We live in a risky world. We are consciously assessing risk in almost every moment of our lives. There’s a risk of getting into a car and going to the grocery store or even eating sugar. One could argue life is a continuous cycle of risk assessment and mitigation, to a point where we don't realize it. Most of us don’t quantify our risk unless it’s a clear and present danger. You won't walk down a dark alley because the threat is imminent. Eating fast food often is just as risky, but the effects could be decades away.
Business is no different. There’s risk in our supply chain, brand, reputation, employees, intellectual property and more. Companies tend to focus on the clear and present danger, and rightly so. As with the recent Microsoft Exchange zero-day vulnerability, most companies quickly patched their email servers. Even the FBI jumped in and, with a court order, used the vulnerability to remove malicious code and shells. But what about hidden risks, the blind spots in our cybersecurity footprint? How do we quantify these risks?
Enter Cyber Risk Quantification (CRQ)
We are inundated with an endless amount of cybersecurity incidents, from ransomware, data breaches, and insider threats, and threats are increasing (300% during COVID-19). The IBM Cost of a Data Breach Report 2020 showed the average breach to be $3.6m.
If you're thinking, "what does this mean to my company and me?" you’re not alone. We can quantify so many things in our business, like the cost of acquiring a customer, a support ticket and the Net Promoter Score. But cybersecurity is nebulous and riddled with fear and anxiety.
CRQ looks at the impact of cyber risk on businesses, in dollars, and more intangible yet fundamental areas like customer satisfaction, employee engagement, reputation management, brand protection or supply chain management. CRQ allows executives to make intelligent and prioritized decisions on cybersecurity investments because they target specific aspects of the business.
CRQ is a new way of looking at risk, considering the technical aspects, and relating risk to the business by tracking metrics.
How Do We Implement CRQ?
CRQ is simple in theory but is time-consuming and manually intensive to implement and maintain. However, new platforms automate CRQ and can quickly be implemented and "always-on" to ensure accurate data. Leaders must understand CRQ is not a "project" but a continuous process.
There are two parts to CRQ — technical risk and business risk. Technical risk is the foundation of business risk. You can't quantify business risk without determining technical risks.

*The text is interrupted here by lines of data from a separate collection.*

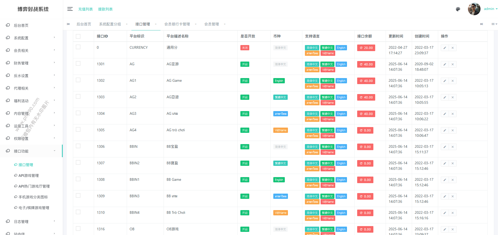
Task: Tick the select-all checkbox in table header
Action: [x=78, y=36]
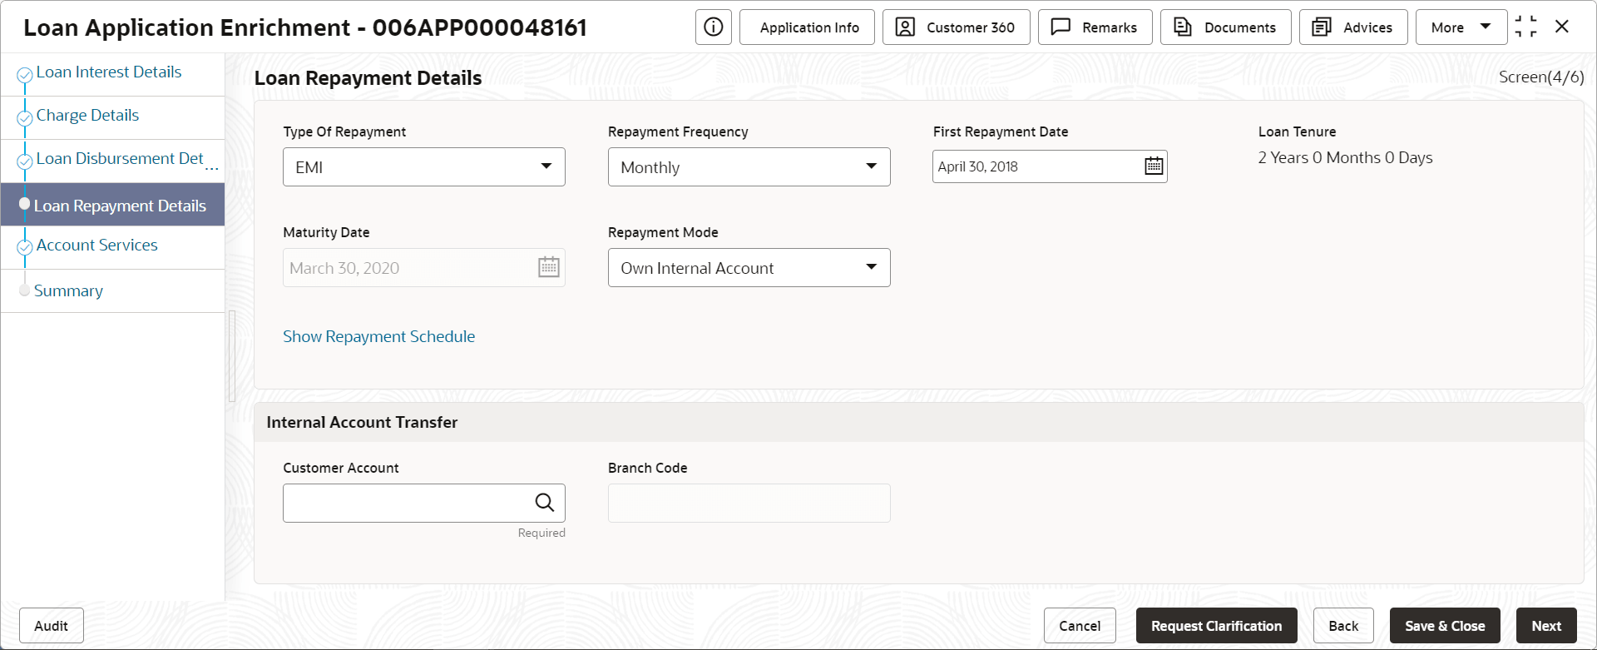This screenshot has width=1597, height=650.
Task: Open the Repayment Mode dropdown
Action: coord(871,267)
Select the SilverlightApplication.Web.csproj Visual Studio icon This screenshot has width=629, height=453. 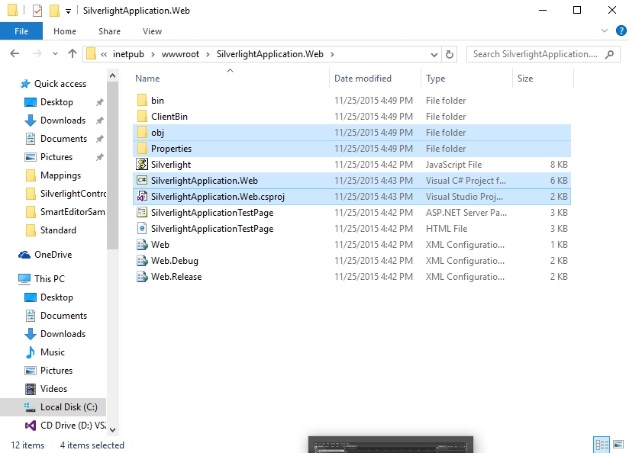click(141, 197)
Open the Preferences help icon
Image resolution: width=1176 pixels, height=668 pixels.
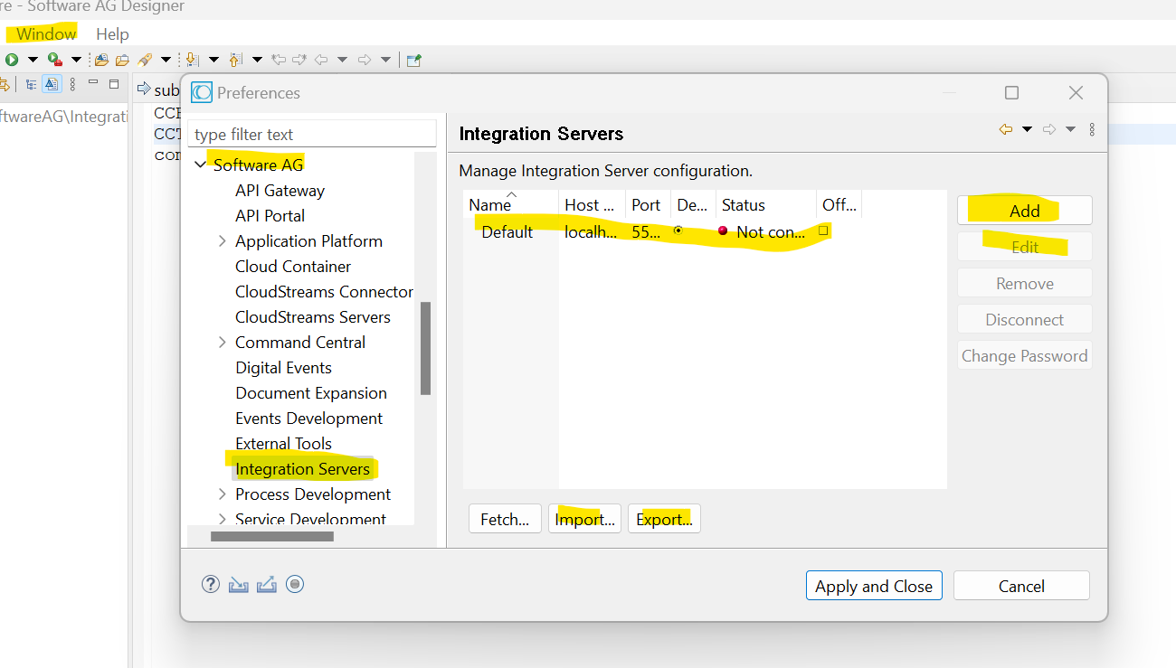click(x=210, y=584)
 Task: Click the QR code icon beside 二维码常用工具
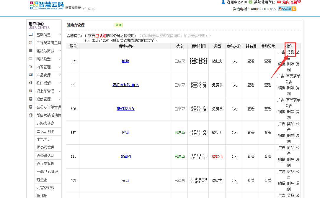pyautogui.click(x=31, y=43)
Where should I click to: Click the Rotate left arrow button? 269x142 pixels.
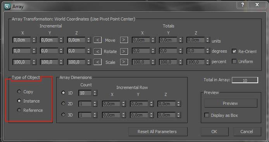98,51
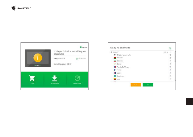193x137 pixels.
Task: Click the Aktualizovať clock refresh icon
Action: 77,78
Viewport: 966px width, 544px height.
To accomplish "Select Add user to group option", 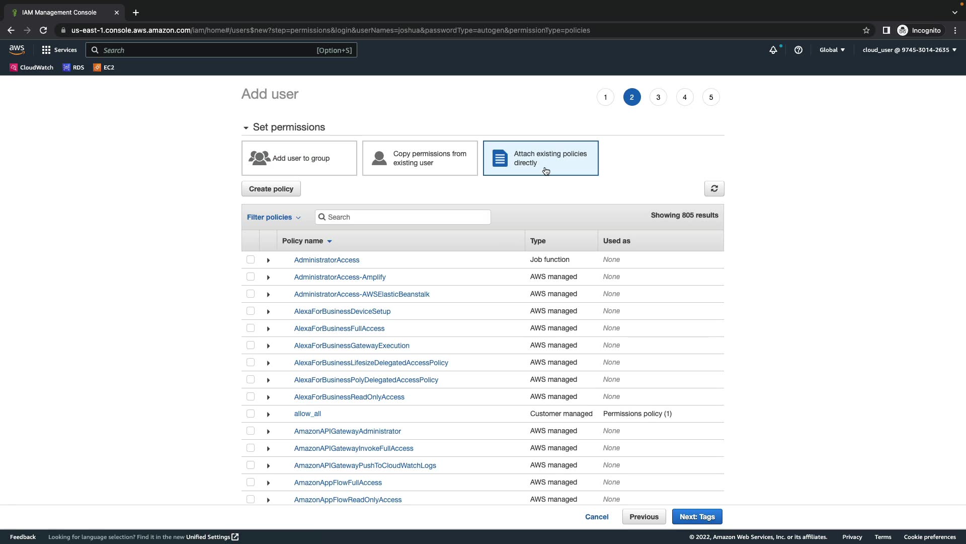I will (299, 158).
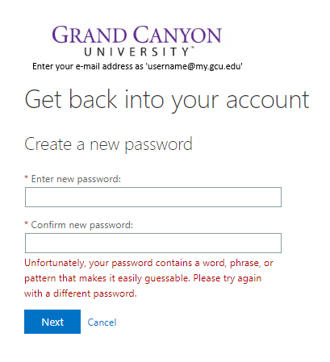Select the 'Enter new password:' label
Image resolution: width=330 pixels, height=362 pixels.
click(76, 179)
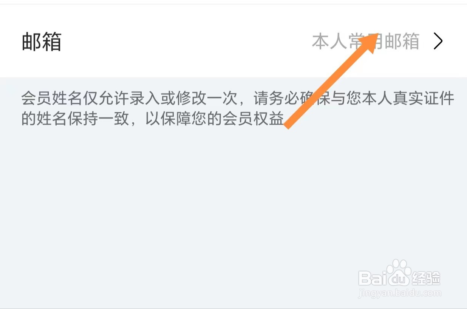Tap blank white space beside the 邮箱 label
The height and width of the screenshot is (309, 467).
[x=181, y=41]
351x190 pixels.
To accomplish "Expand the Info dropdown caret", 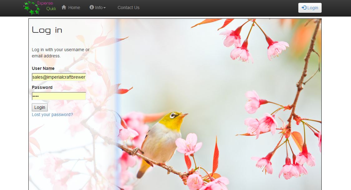I will click(105, 8).
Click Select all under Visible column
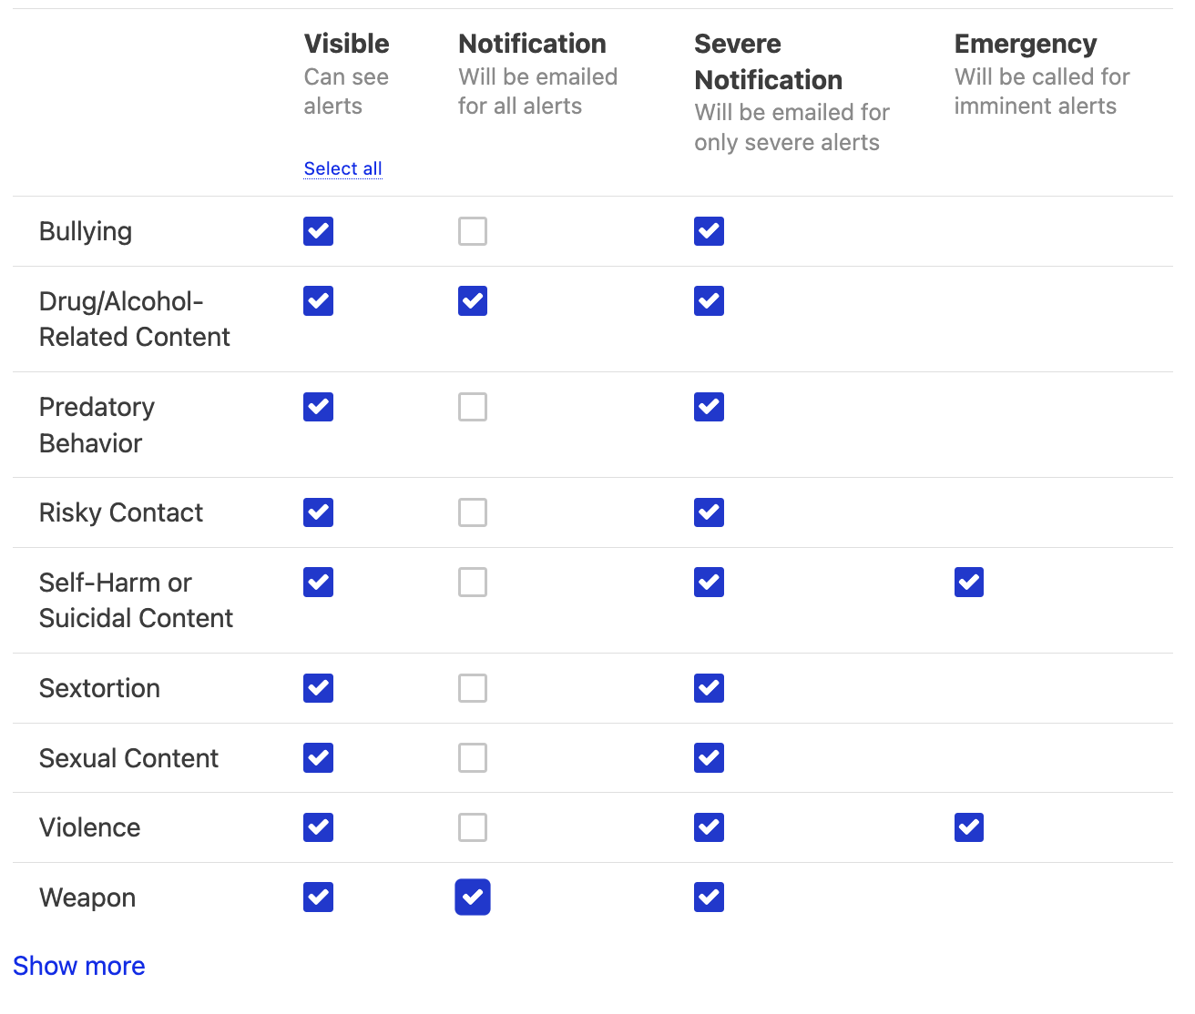The width and height of the screenshot is (1195, 1014). [343, 168]
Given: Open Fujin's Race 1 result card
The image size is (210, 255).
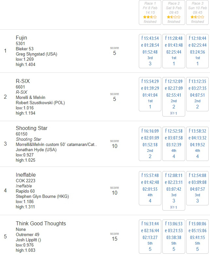Looking at the screenshot, I should (x=150, y=51).
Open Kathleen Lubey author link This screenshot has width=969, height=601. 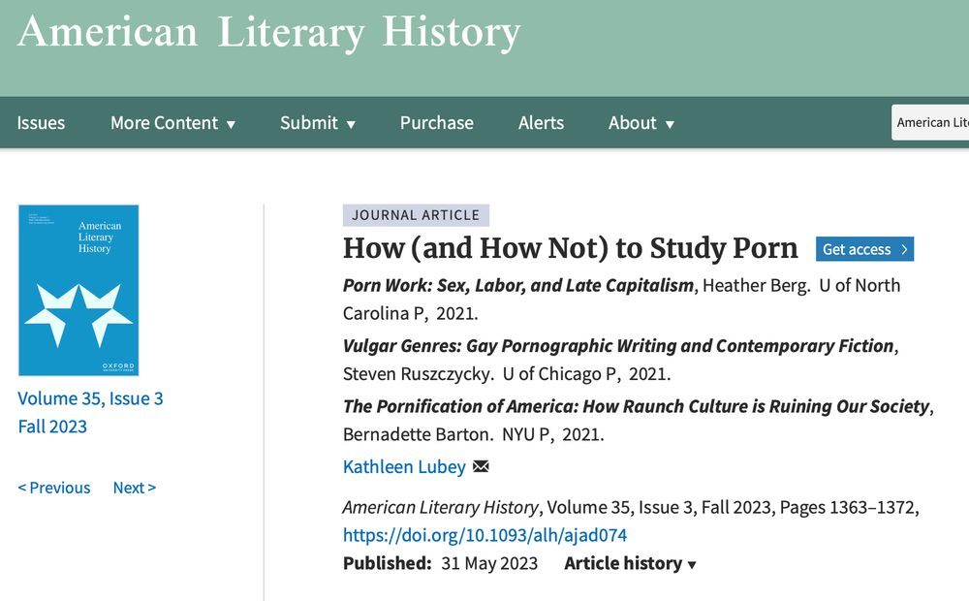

Businesses can implement CRQ in three steps:
1. Select a Destination. Think of a destination as a goal that you can measure. Use a common framework, like NIST 800-53 (multiple levels to choose from), NIST Cybersecurity Framework (CSF), or ISO 27002. Understand your organization may need multiple frameworks to cover your regulatory requirements and general cybersecurity needs. Using a framework will give you a baseline of the cybersecurity "controls" you need to comply with requirements.
2. Audit Your Technology Security Stack. To understand your cybersecurity blind spots, you need to compare your "destination" (step 1) to your capabilities. An in-depth audit of your tech security stack is required, including vendors, products, versions and capabilities of each version. Once you understand the capabilities of your security ecosystem, you can compare these capabilities to the "controls" and see exactly where gaps and overlaps are. Gaps are controls that are not met and are introducing risk, while overlaps are areas where you might be overspending and are ripe for optimization. A nice byproduct of this step is you will clearly see where you need to shift and optimize investments.
3. Develop Business Metrics for CRQ. The steps above are building blocks to true CRQ. By completing step 2, you can quantify your technical risk. However, CRQ is also about quantifying your business risk. Regulate and aggregate the "controls'' you defined in step 1 to a set of meaningful metrics to your organization, like customer experience, asset management, third-party or partners and data integrity. If you’re a multinational company, think about geopolitical risk or climate change. Business metrics are contextual to each organization. Once you establish your metrics and map cybersecurity controls to those metrics, you can "score" each metric by meeting the cybersecurity controls associated with it. At that point, you can have a baseline scale and build a trending analysis. You can see exact gaps in your cybersecurity controls and make investment decisions to increase the metric scores for particular business metrics important to your organization.
Consistent and "always-on" CRQ practice is key to quantifying cyber risk, making better business decisions, optimizing your investments, and reducing overall business risk. Like many business practices, CRQ needs to be driven by executive leadership and ingrained as part of ongoing cybersecurity hygiene.